Virtual Microscopy (VM) is the technique of digitizing a glass microscope slide with commonly used objective magnifications producing a digital virtual microscope slide.  A virtual microscope slide is equivalent to the original glass slide on a microscope and will provide diagnostic image quality.

Biopathology Process for Digitizing Slides

The goal of the Biopathology Center (BPC) is to fully-utilize its virtual microscopy technology and equipment by scanning all new slides as they arrive for processing.  The process for digitizing the glass slides would require that a staff member perform the following daily operations (see table below):

1. Each morning slides scanned the day prior will be quality reviewed by biopathology staff.
2. Any slides with the poor quality will be rescanned as necessary to obtain an acceptable image.
3. The BPC staff will routinely load slides utilizing the 120-slide autoloader each afternoon.
4. To reduce the risk of data loss, all images will be stored on drives that are backed up daily.
5. As slides are successfully digitized, they will be made available either via a local area network (LAN) or through the Internet.

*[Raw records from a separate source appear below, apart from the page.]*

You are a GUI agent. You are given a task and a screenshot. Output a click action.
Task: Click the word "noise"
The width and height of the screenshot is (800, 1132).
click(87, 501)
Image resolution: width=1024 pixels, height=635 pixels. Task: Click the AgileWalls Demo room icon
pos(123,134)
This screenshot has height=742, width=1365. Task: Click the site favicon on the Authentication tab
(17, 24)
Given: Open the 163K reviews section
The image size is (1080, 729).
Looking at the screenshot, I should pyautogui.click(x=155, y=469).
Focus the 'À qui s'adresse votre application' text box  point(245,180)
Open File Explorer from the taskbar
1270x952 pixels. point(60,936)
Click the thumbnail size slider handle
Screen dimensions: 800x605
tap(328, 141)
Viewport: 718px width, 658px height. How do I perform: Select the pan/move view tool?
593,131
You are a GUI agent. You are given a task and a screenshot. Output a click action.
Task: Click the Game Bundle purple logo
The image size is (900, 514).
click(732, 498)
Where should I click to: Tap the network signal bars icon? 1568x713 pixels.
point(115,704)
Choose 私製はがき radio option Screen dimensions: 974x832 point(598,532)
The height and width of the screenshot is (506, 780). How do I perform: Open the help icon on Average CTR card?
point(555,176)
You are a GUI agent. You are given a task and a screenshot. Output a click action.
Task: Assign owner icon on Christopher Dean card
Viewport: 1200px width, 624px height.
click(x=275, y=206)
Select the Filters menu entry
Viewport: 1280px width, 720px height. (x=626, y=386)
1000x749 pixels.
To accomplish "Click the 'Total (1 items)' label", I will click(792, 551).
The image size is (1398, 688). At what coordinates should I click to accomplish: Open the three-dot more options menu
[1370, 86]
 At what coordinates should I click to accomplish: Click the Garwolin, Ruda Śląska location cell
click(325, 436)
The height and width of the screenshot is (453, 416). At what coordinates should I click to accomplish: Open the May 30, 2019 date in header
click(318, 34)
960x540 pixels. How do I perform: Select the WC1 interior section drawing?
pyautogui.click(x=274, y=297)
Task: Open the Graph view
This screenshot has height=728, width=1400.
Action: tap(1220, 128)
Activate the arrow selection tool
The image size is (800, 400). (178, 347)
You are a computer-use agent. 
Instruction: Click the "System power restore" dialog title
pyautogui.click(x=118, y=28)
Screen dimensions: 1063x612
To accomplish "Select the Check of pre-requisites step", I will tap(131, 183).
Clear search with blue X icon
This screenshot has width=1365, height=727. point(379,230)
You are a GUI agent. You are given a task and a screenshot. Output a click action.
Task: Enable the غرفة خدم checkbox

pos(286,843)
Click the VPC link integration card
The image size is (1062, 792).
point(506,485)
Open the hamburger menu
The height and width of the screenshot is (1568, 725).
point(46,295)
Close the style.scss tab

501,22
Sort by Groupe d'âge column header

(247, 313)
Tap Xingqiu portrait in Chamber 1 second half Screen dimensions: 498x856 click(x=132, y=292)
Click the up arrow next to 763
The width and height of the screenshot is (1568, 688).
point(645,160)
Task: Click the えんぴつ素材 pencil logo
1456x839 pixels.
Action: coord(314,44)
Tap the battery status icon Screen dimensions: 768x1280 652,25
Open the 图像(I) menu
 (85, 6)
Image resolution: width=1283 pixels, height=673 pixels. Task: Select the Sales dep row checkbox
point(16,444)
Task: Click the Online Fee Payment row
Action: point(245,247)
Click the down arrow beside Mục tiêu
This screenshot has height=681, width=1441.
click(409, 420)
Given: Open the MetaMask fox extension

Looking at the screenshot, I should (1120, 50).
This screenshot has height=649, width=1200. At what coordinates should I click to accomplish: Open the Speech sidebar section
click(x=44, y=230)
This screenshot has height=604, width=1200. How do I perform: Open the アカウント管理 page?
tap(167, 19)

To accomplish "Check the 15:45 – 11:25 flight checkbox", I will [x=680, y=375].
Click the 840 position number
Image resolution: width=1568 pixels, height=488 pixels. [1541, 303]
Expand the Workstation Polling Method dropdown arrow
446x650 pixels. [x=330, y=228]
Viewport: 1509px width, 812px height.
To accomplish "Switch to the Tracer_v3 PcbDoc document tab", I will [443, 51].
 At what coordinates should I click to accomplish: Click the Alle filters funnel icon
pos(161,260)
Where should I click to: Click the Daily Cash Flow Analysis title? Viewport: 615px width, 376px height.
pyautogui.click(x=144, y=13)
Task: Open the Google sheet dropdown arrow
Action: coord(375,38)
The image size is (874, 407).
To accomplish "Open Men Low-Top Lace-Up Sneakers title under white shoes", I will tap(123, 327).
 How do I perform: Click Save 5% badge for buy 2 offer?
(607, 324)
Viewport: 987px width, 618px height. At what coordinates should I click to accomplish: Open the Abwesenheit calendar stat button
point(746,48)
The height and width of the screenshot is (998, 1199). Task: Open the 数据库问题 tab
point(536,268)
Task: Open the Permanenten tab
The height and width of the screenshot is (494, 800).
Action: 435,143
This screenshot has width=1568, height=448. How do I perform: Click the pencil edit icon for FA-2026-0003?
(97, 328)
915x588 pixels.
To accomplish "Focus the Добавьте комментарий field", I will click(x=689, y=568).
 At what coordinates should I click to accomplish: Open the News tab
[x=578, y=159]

Virtual Microscopy Process Flow

More information about Virtual Microscopy

Past Success with Virtual Microscopy

Tissue Microarray (TMA) Project

VM has been successfully utilized for scanning, viewing, and annotating slides for a Tissue Microarray (TMA) project.  The slides were scanned using an Aperio Technologies ScanScope and made available for annotation via the Internet to selected pathologists.  Each pathologist was assigned three cases and sent instructions for viewing those three cases.  While viewing the digital slides with the Aperio ImageScope software, each pathologist was asked to annotate the desirable areas from which the cores were to be taken. Since the BPC typically prepares four blocks for each review, each pathologist was asked to prioritize the areas from which the cores were taken. A minimum of 4 - 1.0mm cores (ideally 12 cores) are needed for accurate diagnosis. When finished making annotations, the pathologist would save the work by clicking on the ‘Save’ icon in the annotation window, naming the file as the original file name, saving the file as an extensible markup language (.xml) file, and then emailing the newly created file to the BPC where the cores were taken.

Each pathologist participating in the TMA project was asked to download and install ImageScope, available free from Aperio Technologies, to view and annotate the images made available via the Internet.  After being viewed and annotated, a new file was created and emailed to the BPC where annotations were reviewed, marked, and cored as requested.

Pathology Review of Difficult Cases

VM has also been utilized by the COG Pathology Committee, at the semi-annual COG meetings, for the pathology review of difficult cases.  These cases were scanned, digitized, stored, annotated, and reviewed using a laptop personal computer and a LCD projector.

Future Plans for Virtual Microscopy

As with any new technology, it is necessary to explore potential uses for Virtual Microscopy (VM) and the BPC is currently working with the COG and GOG pathology committees to explore additional uses.  While factoring in logistical issues related to shipping glass slides, many opportunities and suggestions have been mentioned concerning VM.

Web-based Review of Rhabdomyosarcoma Cases

The pathology review process could be more efficient by utilizing virtual microscopy and allowing for web-based pathology review to confirm eligibility as required per protocol.  Current initiatives at the BPC include digitizing all slides received related to rhabdomyosarcoma cases and making these slides available for web-based pathology review.  As with any new technology, a quality review is also being performed by each reviewer. For this review, the glass slides are viewed and compared to the digitized images.

Neurblastoma Image Analysis Project

The BPC is also collaborating with Dr. Hiroyuki Shimada, Children’s Hospital – Los Angeles, and the Ohio State University on a neurblastoma image analysis project.  The two primary objectives of the collaboration will consist of virtual slide review and automated image analysis.  With neuroblastoma having a well-established decision structure, the goal is to provide automated quantification of neuroblastoma cases. However, this will require the quantification to be studied, implemented and validated.

Conclusion

Virtual Microscopy (VM) will facilitate translational research in the pediatric cancer by providing both a web-based pathology review and a digital archive documentation of the original pathology material. This will allow for a retrievable database of submitted material for confirmation of eligibility criteria.  VM can also enhance the selection of research material by providing an on-line review of original material prior to an investigator selecting or requesting tissue.